- **PETUNJUK**:
A: Jawab pertanyaan berikut berdasarkan kutipan berita tentang sanksi.
(i) Hak apa yang dipegang Cina di Dewan Keamanan?
(ii) Sanksi sepihak dari pihak mana yang sejak awal ditentang Beijing?
(iii) Di kota mana pernyataan penasehat khusus Departemen Luar Negeri AS disampaikan?
B: Salin dengan tepat bagian kutipan berita tentang sanksi, mulai dari "Cina, yang adalah" sampai dengan "menyerukan dilakukan perundingan-perundingan.".

- **KUTIPAN TEKS**:
Cina, yang adalah pemegang hak veto di Dewan Keamanan, mendukung tindakan PBB. Namun sejak awal Beijing menentang dikenakannya sanksi sepihak oleh Amerika Serikat dan Uni Eropa, sebaliknya menyerukan dilakukan perundingan-perundingan.

Pada Senin, Robert Kinhorn, penasehat husus Departemen Luar Negeri AS, mengimbau Cina untuk mendukung penuh sanksi-sanksi terhadap Iran dan Korea Utara, yang juga dicurigai mengembangkan senjata nuklir. "Kami ingin China sebagai pemangku kepentingan bertanggungjawab di dalam sistem internasional," kata Einhorn saat berkunjung ke Seoul. "Itu berarti kerja sama dengan resolusi-resolusi Dewan Keamanan PBB dan tidak mendukung atau tidak mengambil keuntungan dari menahan diri dari tanggung jawab negara lain."

- **DATA TEREKAM**:

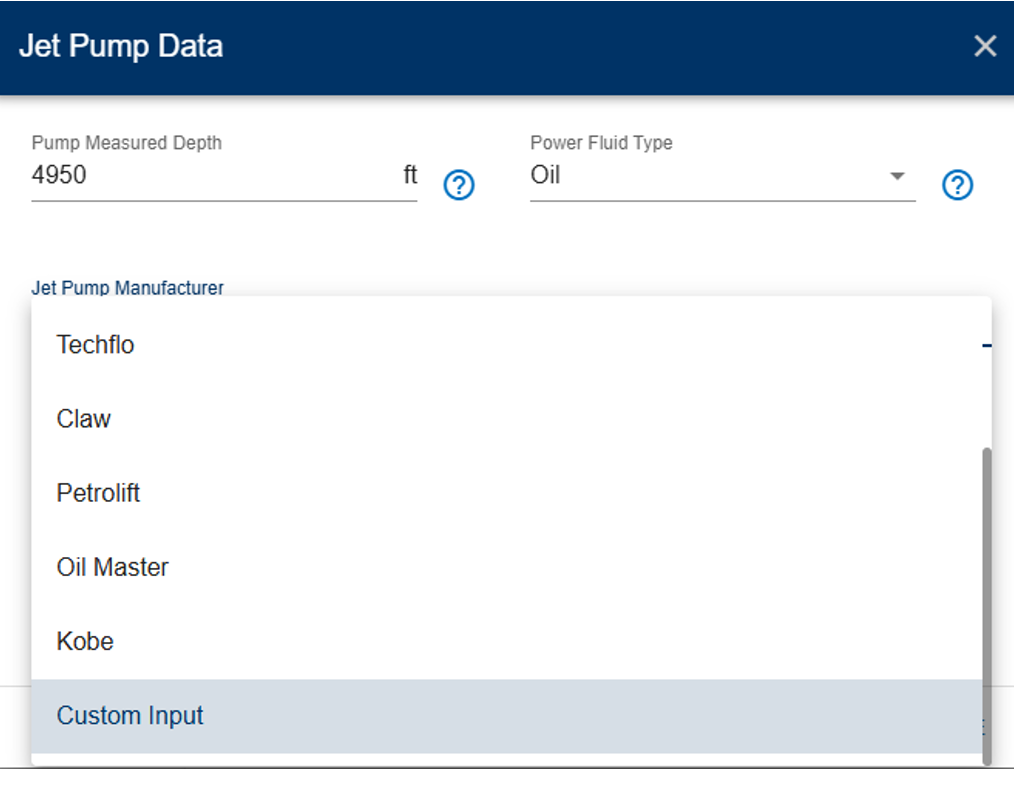Click the Pump Measured Depth value 4950

coord(59,175)
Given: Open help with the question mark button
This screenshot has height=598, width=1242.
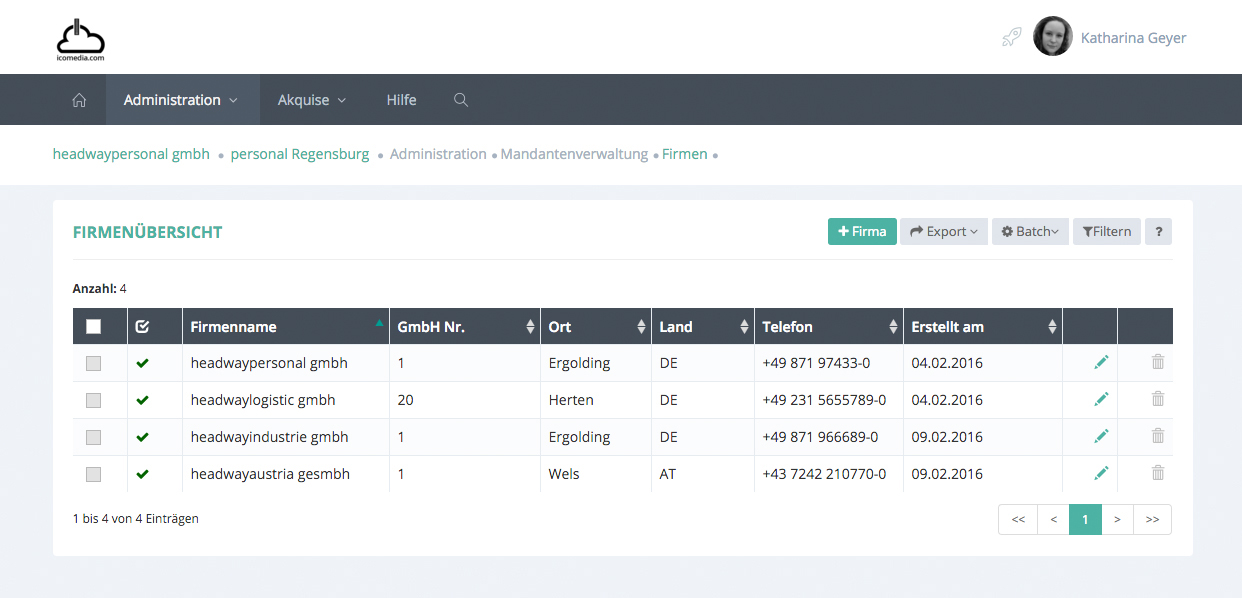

- **JAWABAN PER TUGAS**:
A:
(i) Hak veto.
(ii) Amerika Serikat dan Uni Eropa.
(iii) Seoul.

B:
Cina, yang adalah pemegang hak veto di Dewan Keamanan, mendukung tindakan PBB. Namun sejak awal Beijing menentang dikenakannya sanksi sepihak oleh Amerika Serikat dan Uni Eropa, sebaliknya menyerukan dilakukan perundingan-perundingan.